Apropos to the instant case, it is “well established that the filing of a grievance is not sufficient to show the actual knowledge necessary for a defendant to be found personally involved in the alleged unlawful conduct.” Mearin, 951 F.Supp.2d at 782. See also Mincy v. Chmielsewski, 508 Fed.Appx. 99, 104 (3d Cir. 2013) (“[A]n officer's review of, or failure to investigate, an inmate's grievances generally does not satisfy the requisite personal involvement.”). As such, courts have routinely dismissed civil rights claims against prison officials, including health care administrators, whose only knowledge of the alleged violation stemmed from their participation in the grievance process. See, e.g., Stevens v. Winger, 2021 WL 2075585, at *4 (W.D. Pa. May 24, 2021) (dismissing claims against prison health care administrator whose only awareness of the alleged misconduct was based on receipt of a grievance); Brown v. Nicholson, 2020 WL 610523, at *6 (E.D. Pa. Feb. 7, 2020) (dismissing claim against prison CHCA who “denied [plaintiffs] grievance [and] staffed] that he had received appropriate medical attention for his reported complaint”); Rogers v. United States, 696 F.Supp.2d 472, 488 (W.D. Pa. 2010) (“If a grievance official's only involvement is investigating and/or ruling on an inmate's grievance after the incident giving rise to the grievance has already occurred, there is no personal involvement on the part of that official.”).
Here, Blount's amended complaint only mentions Smith once: she “was assigned [his] grievance [and] she denied all relief.” ECF No. 26 at 8. Such allegations are plainly insufficient to establish personal involvement. See, e.g., Trainor v. Wellpath, 2021 WL 3913970, at *9-11 (W.D. Pa. Sept. 1, 2021) (dismissing CHCA Smith at motion to dismiss stage when her only alleged involvement in the underlying misconduct stemmed from the grievance process); Stevens, 2021 WL 2075585, at *4 (same); Carson v.
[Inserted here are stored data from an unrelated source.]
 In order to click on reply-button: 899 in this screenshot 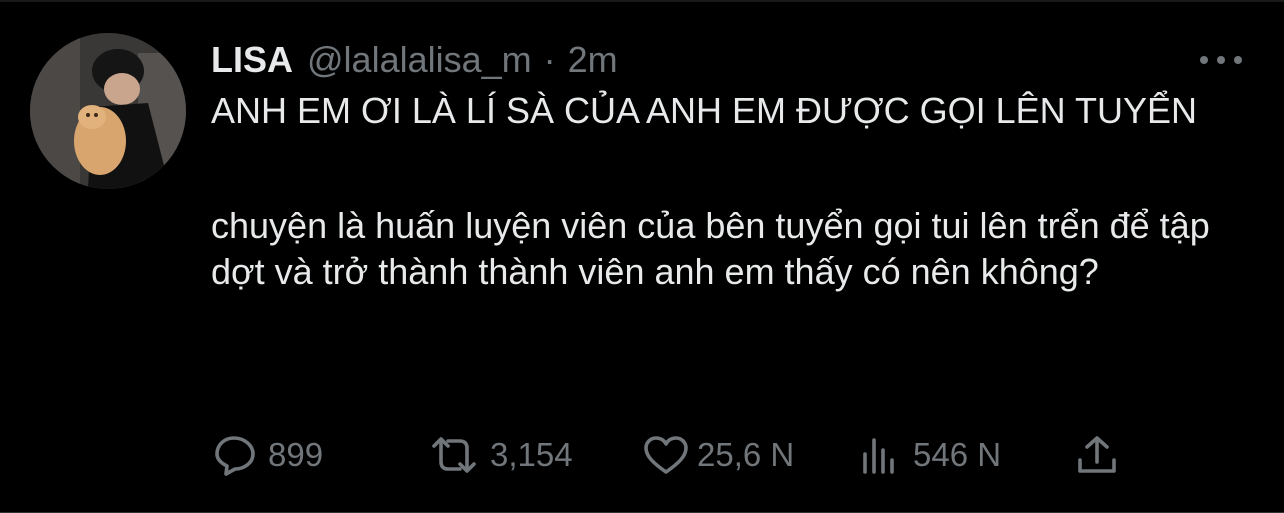, I will do `click(268, 455)`. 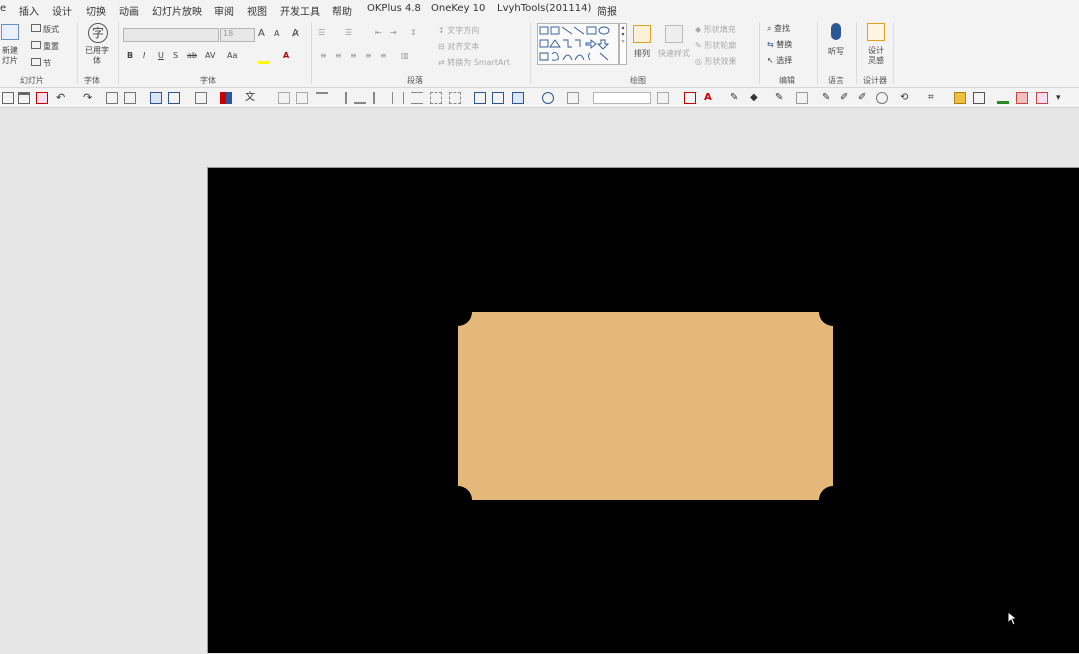 I want to click on strikethrough-button: ab, so click(x=192, y=56).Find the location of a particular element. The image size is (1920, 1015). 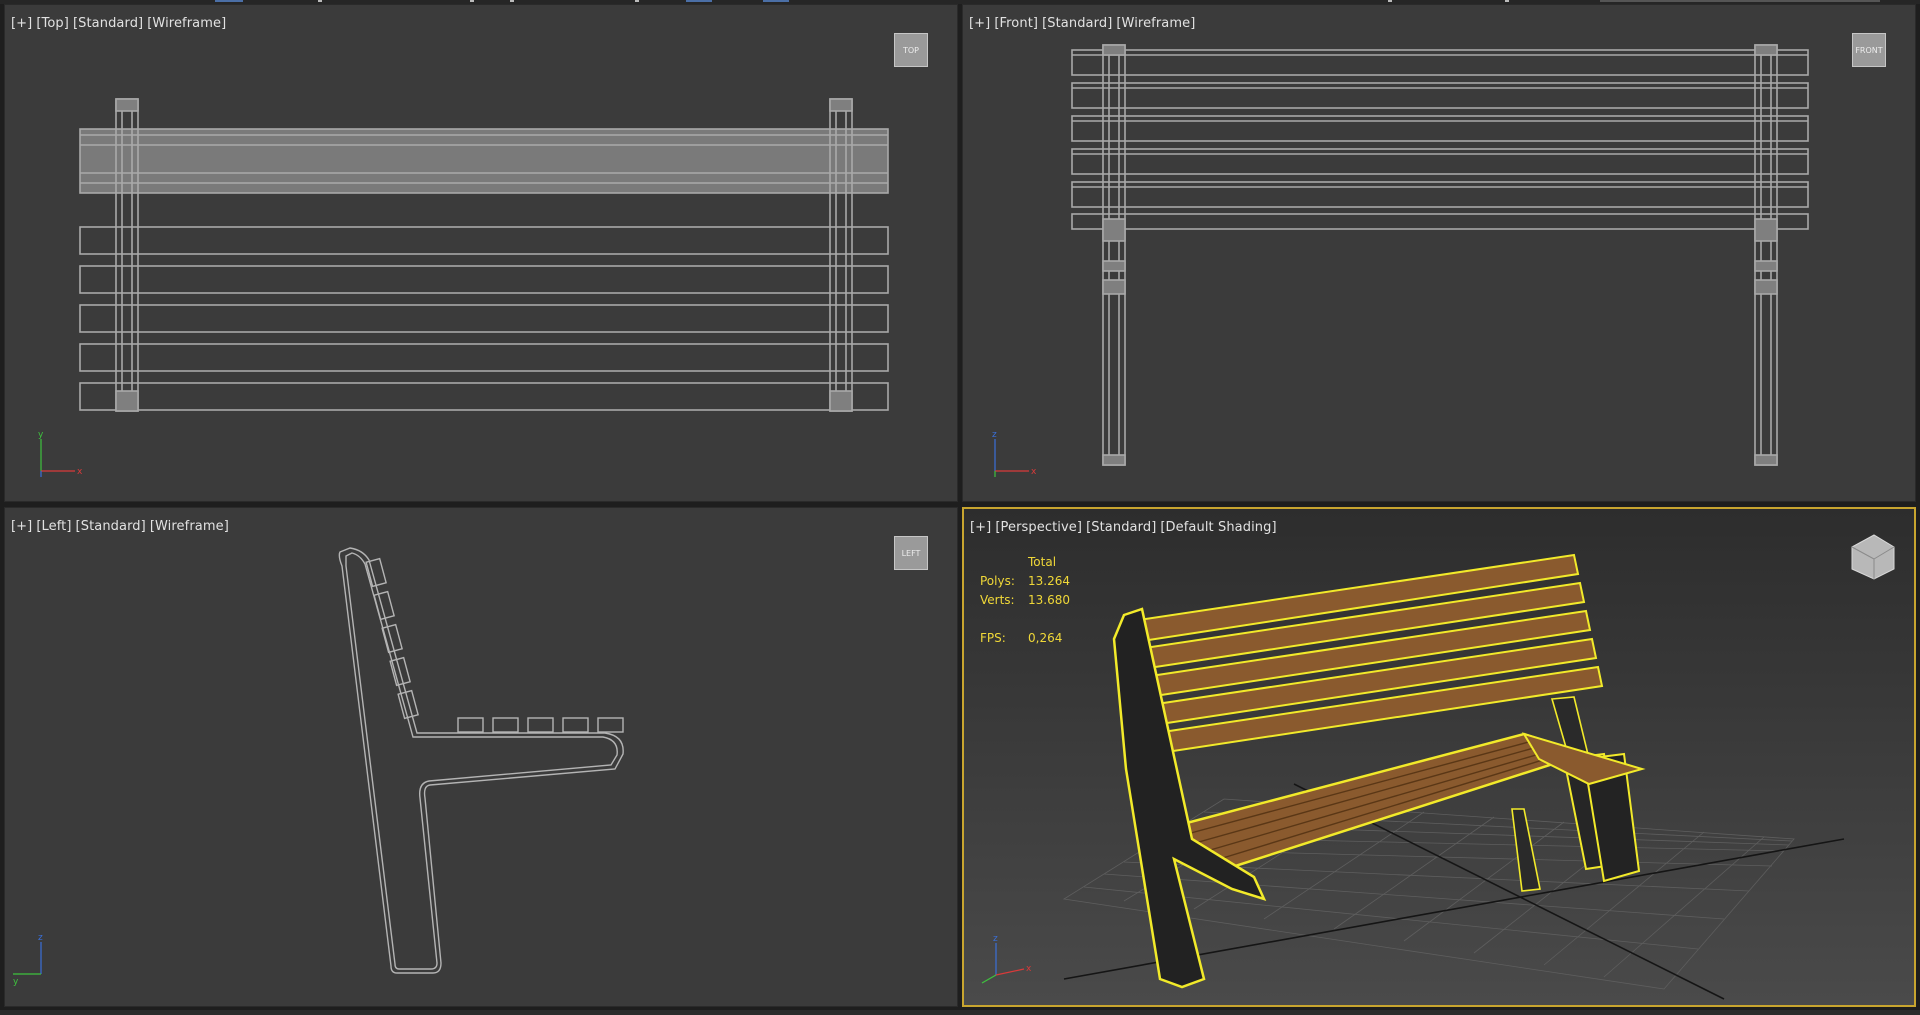

seat-slat-sections is located at coordinates (540, 725).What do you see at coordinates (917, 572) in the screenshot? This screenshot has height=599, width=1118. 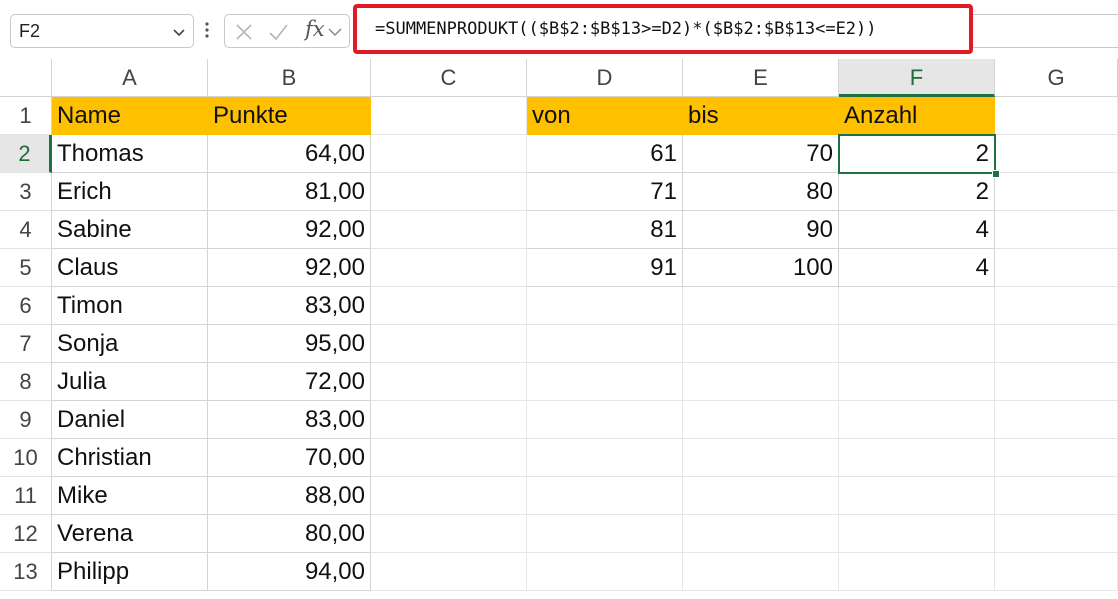 I see `cell-f13` at bounding box center [917, 572].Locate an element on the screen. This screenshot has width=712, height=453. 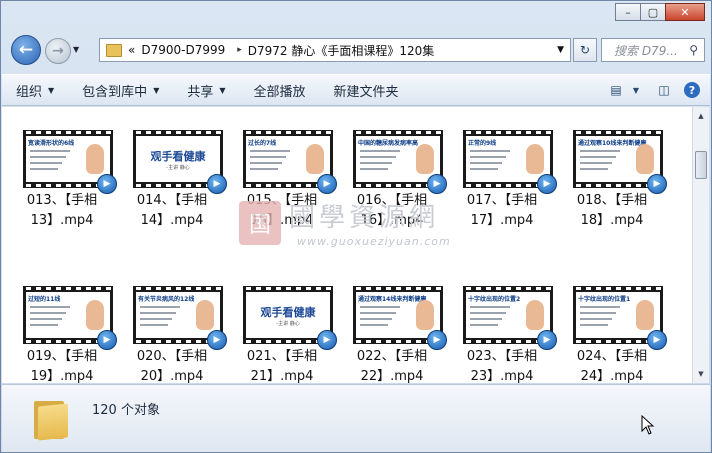
file-item: 通过观察10线来判断健康 ▶ 018、【手相18】.mp4 is located at coordinates (612, 168). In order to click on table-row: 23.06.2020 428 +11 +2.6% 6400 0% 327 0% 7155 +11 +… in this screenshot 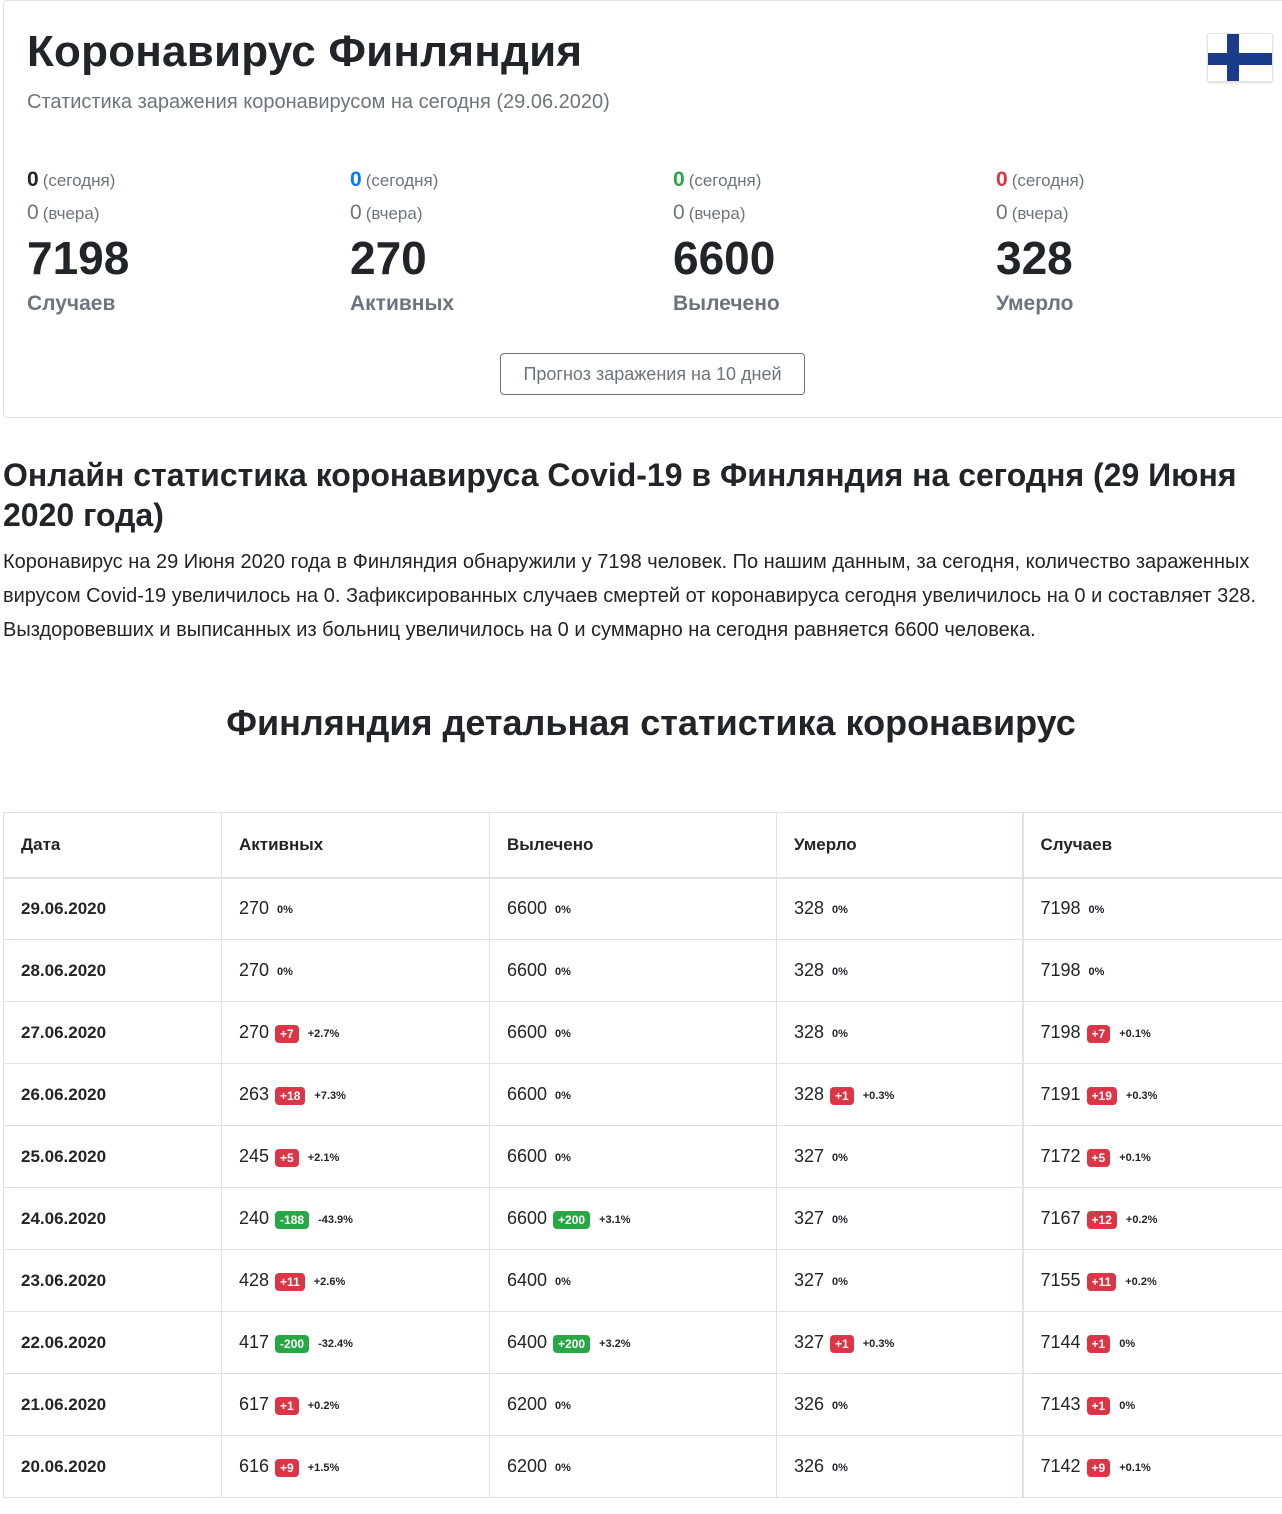, I will do `click(642, 1280)`.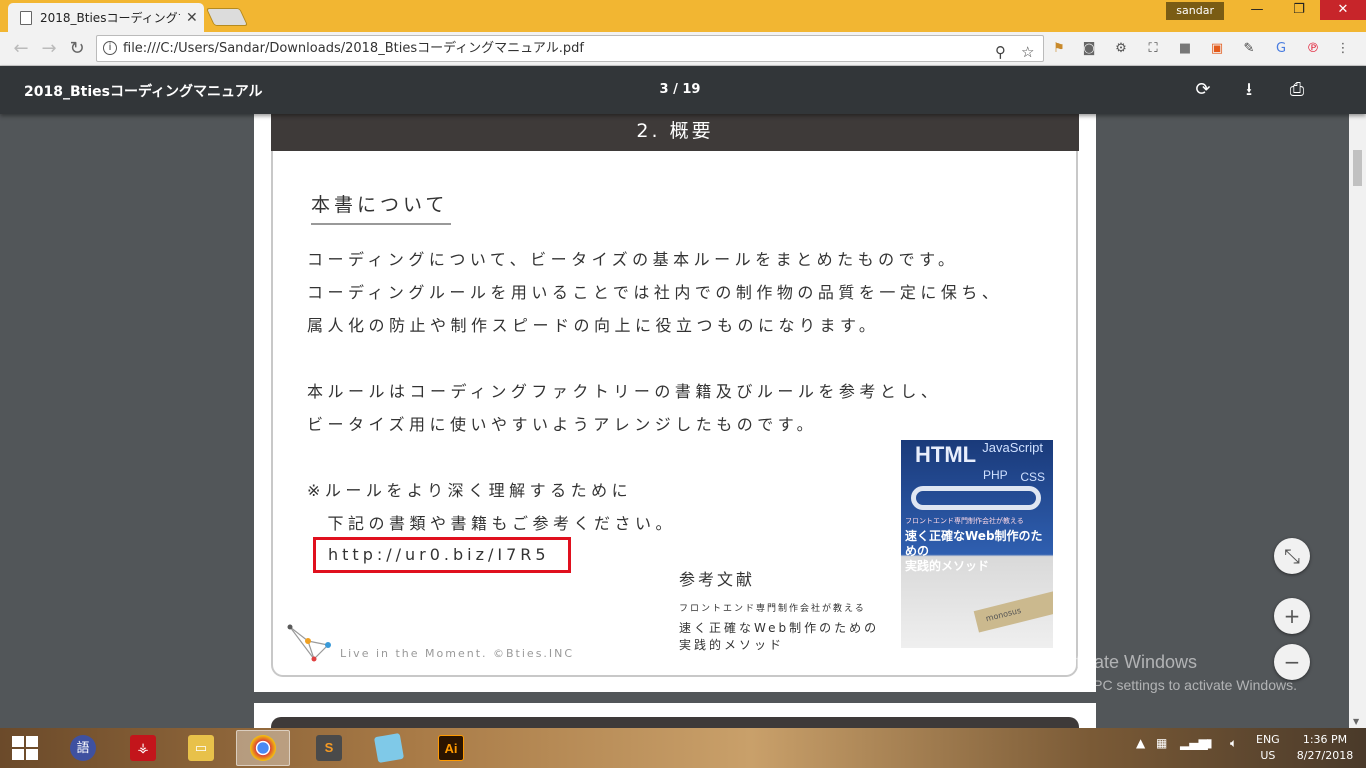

Wetzel, 2019 WL 7283283, at *8 (W.D. Pa. Dec. 27, 2019) (same). Accordingly, Smith's motion to dismiss must be granted.
V. Leave to Amend
The Third Circuit has instructed that if a civil rights complaint is vulnerable to dismissal for failure to state a claim, the Court should permit a curative amendment, unless an amendment would be inequitable or futile. Grayson v. Mayview State Hosp., 293 F.3d 103, 108 (3d Cir. 2002). This instruction is equally applicable to pro se litigants and those represented by counsel. Alston v. Parker, 363 F.3d 229, 235 (3d Cir. 2004).
In this case, it is apparent that Blount's only interaction with Smith occurred as part of the grievance process. As such, amendment would be futile.
VI. Conclusion
For the foregoing reasons, Smith's motion to dismiss [ECF No. 29] is granted. The Clerk is directed to terminate Smith from this action. An appropriate order will follow.